Please turn the part of the entries that opens with the line containing "The height and" and runs through the end of the entries into a numbered list, leaving out blank lines.

**DATASET**
******************************

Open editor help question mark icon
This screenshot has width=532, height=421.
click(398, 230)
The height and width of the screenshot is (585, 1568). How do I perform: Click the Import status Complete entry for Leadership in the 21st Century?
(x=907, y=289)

******************************

**SOLUTION**
1. The height and width of the screenshot is (585, 1568). How do I perform: Click the Import status Complete entry for Leadership in the 21st Century?
2. (x=907, y=289)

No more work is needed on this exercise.